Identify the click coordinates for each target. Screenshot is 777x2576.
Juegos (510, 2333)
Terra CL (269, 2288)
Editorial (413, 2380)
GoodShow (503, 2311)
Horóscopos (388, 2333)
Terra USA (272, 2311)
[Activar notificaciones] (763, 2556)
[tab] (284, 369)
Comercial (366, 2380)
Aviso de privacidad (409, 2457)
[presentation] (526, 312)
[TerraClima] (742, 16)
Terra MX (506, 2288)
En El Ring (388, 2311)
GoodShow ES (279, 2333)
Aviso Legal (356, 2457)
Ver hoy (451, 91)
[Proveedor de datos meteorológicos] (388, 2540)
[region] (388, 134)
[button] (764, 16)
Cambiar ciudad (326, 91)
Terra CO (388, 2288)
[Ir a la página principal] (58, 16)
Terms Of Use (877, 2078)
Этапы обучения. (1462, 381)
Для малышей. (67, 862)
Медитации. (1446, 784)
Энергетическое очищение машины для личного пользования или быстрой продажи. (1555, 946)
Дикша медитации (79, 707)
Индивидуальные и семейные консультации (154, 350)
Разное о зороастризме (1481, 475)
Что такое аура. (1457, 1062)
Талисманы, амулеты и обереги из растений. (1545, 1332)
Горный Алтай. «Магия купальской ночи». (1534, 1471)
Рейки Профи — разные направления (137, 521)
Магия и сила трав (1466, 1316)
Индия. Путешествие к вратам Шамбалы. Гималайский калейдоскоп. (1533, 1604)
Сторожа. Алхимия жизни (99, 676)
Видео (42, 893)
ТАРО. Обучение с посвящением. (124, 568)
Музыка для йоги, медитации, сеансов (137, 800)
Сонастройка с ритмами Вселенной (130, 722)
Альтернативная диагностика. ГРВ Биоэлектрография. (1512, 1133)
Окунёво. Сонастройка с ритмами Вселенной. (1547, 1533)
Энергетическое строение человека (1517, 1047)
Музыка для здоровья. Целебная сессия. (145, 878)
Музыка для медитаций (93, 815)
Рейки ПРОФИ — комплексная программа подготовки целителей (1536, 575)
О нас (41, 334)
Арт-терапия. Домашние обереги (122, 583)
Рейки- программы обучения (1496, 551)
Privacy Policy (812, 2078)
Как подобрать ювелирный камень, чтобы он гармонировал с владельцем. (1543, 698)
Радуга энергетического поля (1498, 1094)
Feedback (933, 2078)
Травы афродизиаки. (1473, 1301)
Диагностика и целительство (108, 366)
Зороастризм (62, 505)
──────────
# TASK TO CARRY OUT
Count the lines above that include the word "обучения". Reply with that number alone.

# REPLY
2